Context-Based Access Control

Reference
Cisco IOS Firewall Feature Set Frequently Asked Questions

* CBAC can impact the efficiency of your router, you should used CBAC only when you need to.

* CBAC does not protect against attacks originating from within the protected network. CBAC only detects and protects against attacks that travel through the Cisco IOS Firewall.

CBAC Restrictions
CBAC is available only for IP traffic.
Only TCP, UDP and ICMP common type packets are inspected.
Other IP traffic, such as routing protocols, cannot be inspected with CBAC and should be filtered with basic ACLs instead.

We cannot use Inspect UDP, TCP for all protocol.
Basic
Define the inspection set:
ip inspect name myfw tcp
ip inspect name myfw udp
ip inspect name myfw icmp

Certain applications that use a secondary data channel, such as voice applications or streaming
media applications, may require that you configure the protocol-specific inspection for that particular service, such as “inspect ftp”, “inspect skinny”,
or “inspect h.323”.

CBAC with ACL
Traffic is Inspected after passing ACLs
Packets entering the Cisco Router are inspected by Cisco IOS Firewall CBAC only if they first pass the inbound ACL at the interfaces. If a packet is denied by the ACL, the packet is just dropped and not inspect by CBAC.

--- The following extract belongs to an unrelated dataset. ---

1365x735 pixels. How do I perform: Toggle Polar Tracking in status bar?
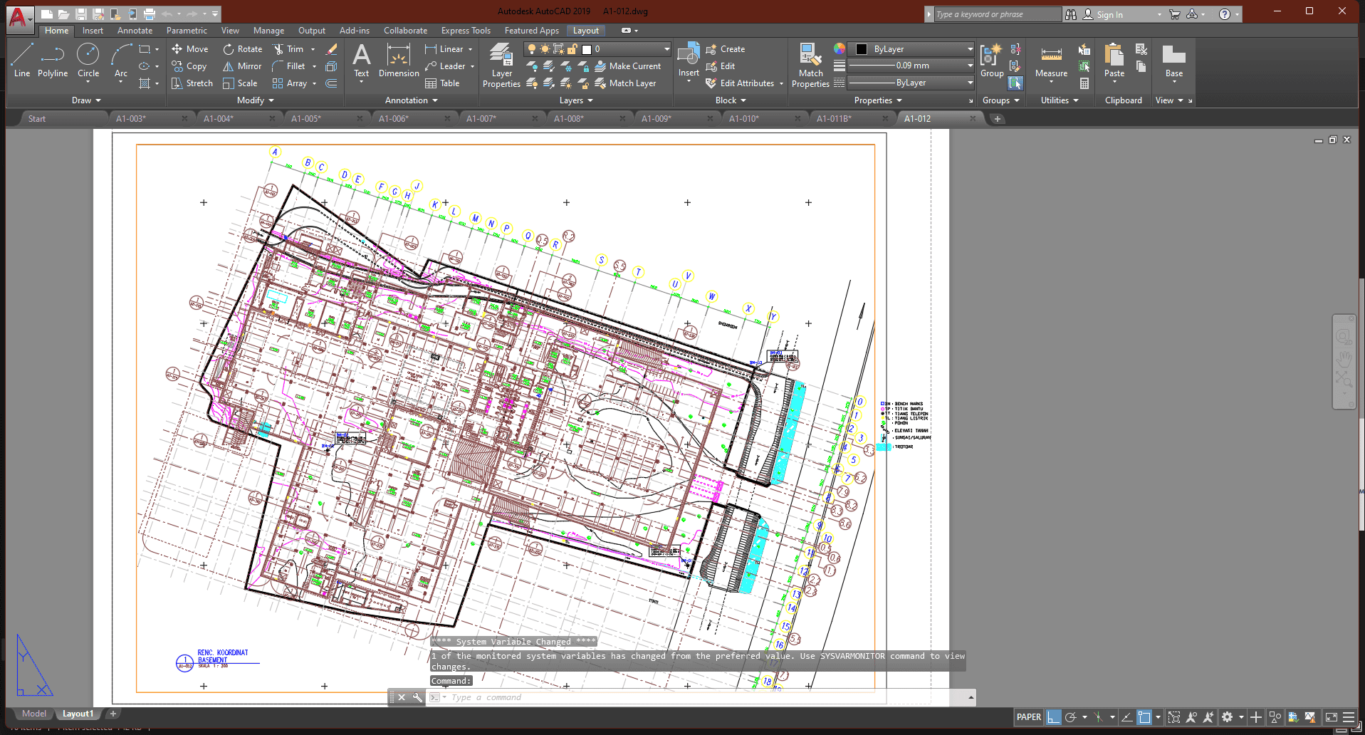(1070, 717)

The different between CBAC and ACL
Unlike ACL, which are limited to the examination of packets at the network level, CBAC examines not only network layer and transport layer but also examines the application layer protocol information to learn about the state of the TCP or UDP session.

Half-open Sessions
A half-open sessions is a session open in only one direction. For TCP traffic, this might mean that the session did not complete the three-way handshake. For UDP traffic, this means that return traffic was not detected.
CBAC can measure the rate and the active number of half-open sessions serveral times per minute. If the number of sessions or the rate of the new connection attempts increases above the threshold, the software deletes the half-open sessions. This deletion process continues until the rate drops below the threshold.

ACL Bypass
Prior to this feature, a packet could go through as many as three redundant searches, one input ACL search, one output ACL search, and one inspection session search.
When return traffic finds a matching entry in the session table, it is shunted past the ACLs in the packet path.

Alerts and Audit Trails
Audit Trail features use syslog to track all network transaction recording time stamps, source host, destination host, ports used, and the total number of transmitted bytes for advanced, session-based reporting.
Real-time Alerts send syslog error messages to central management consoles upon detecting suspicious activity.


How CBAC Works
CBAC creates temporary openings in ACLs at Cisco IOS Firewall interfaces. These openings are created when specified traffic exits your internal network through the Cisco IOS Firewall. The openings allow returning traffic that would normally be blocked. The traffic is allowed back through the Cisco IOS Firewall only if it is part of the same session as the original traffic that triggered CBAC when exiting through the Cisco IOS Firewall.

CBAC with UDP
CBAC uses source/desitnation addresses and port numbers and whether the packet was detected soon after another similar UDP packet to determine whether the packet belongs to that particular session. "Soon" means within the configurable UDP idle timeout period.